* **What to do**
From the first line to the last, output the data exactly as it stands, minus its pictures.

——

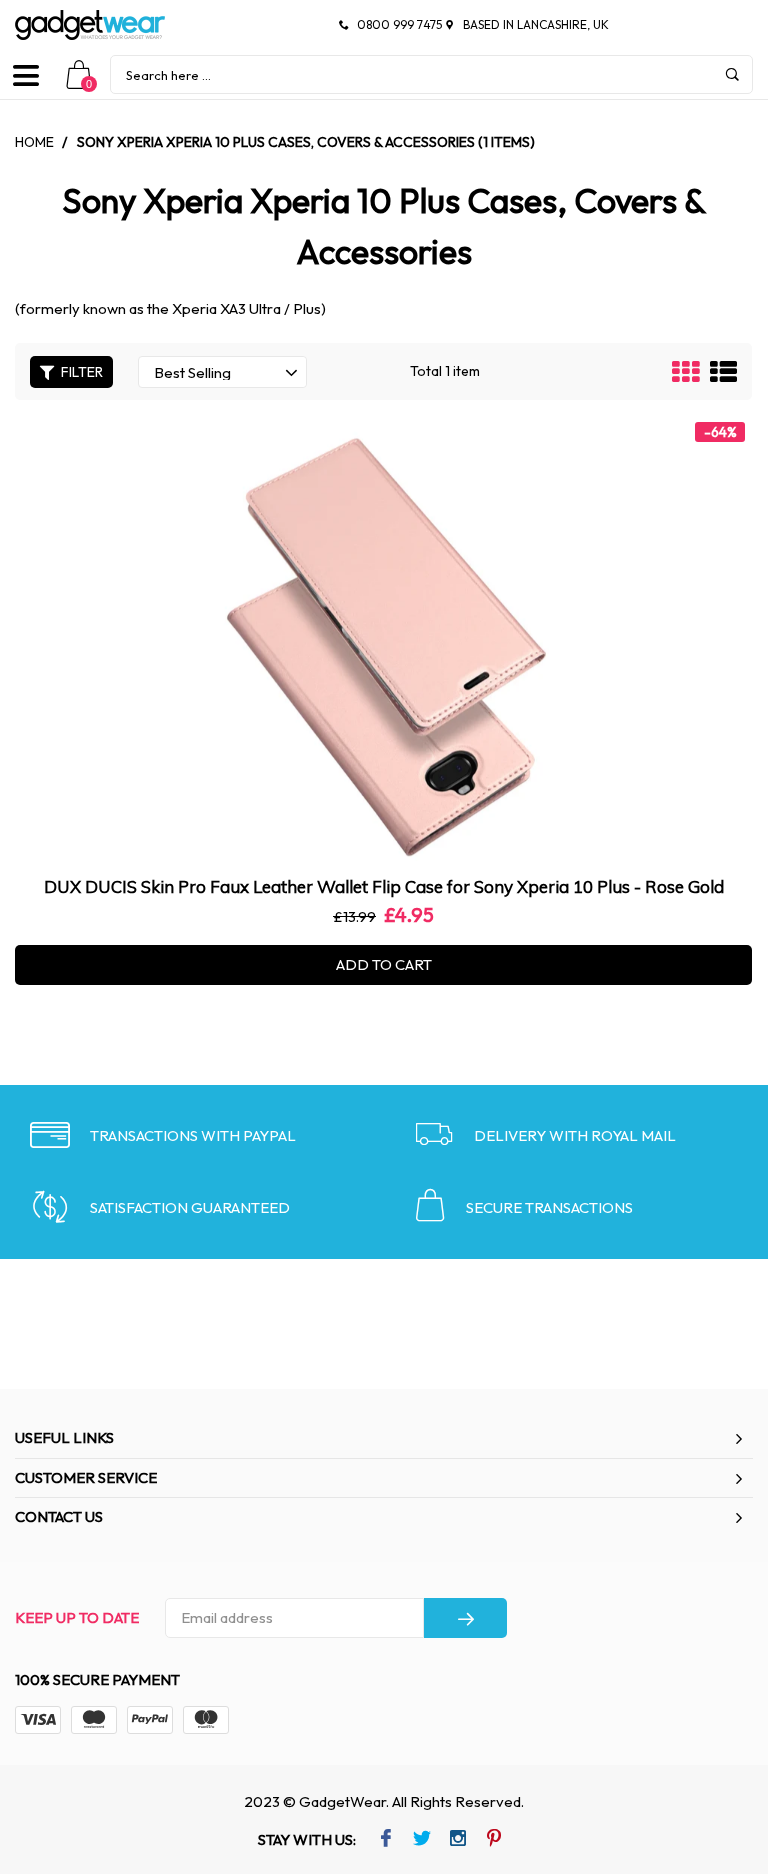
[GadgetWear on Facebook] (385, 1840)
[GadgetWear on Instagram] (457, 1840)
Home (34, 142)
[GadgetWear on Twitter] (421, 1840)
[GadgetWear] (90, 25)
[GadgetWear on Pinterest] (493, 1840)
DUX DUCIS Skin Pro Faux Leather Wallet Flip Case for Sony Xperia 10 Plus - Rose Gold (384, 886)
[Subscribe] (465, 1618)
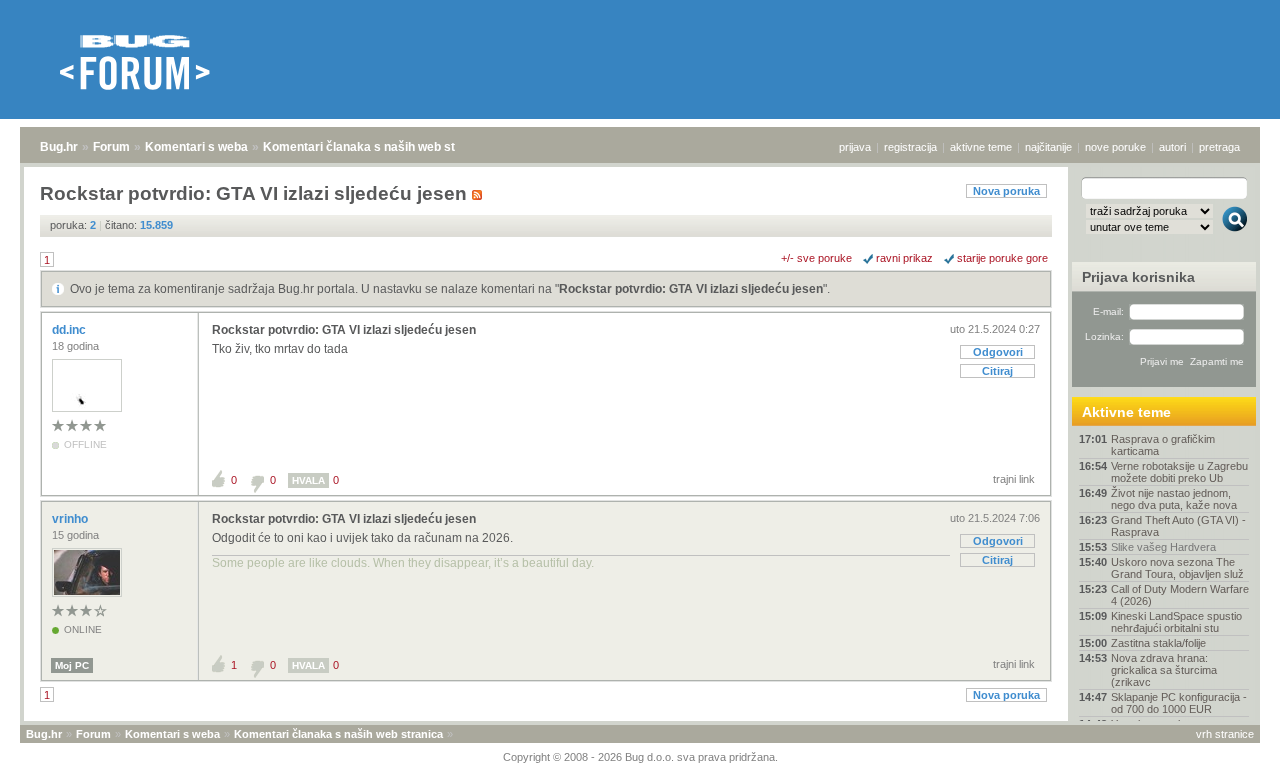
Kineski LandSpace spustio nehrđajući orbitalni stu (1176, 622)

——

* **Exercise answer**
[GadgetWear on Facebook] (385, 1840)
[GadgetWear on Instagram] (457, 1840)
Home (34, 142)
[GadgetWear on Twitter] (421, 1840)
[GadgetWear] (90, 25)
[GadgetWear on Pinterest] (493, 1840)
DUX DUCIS Skin Pro Faux Leather Wallet Flip Case for Sony Xperia 10 Plus - Rose Gold (384, 886)
[Subscribe] (465, 1618)
Kineski LandSpace spustio nehrđajući orbitalni stu (1176, 622)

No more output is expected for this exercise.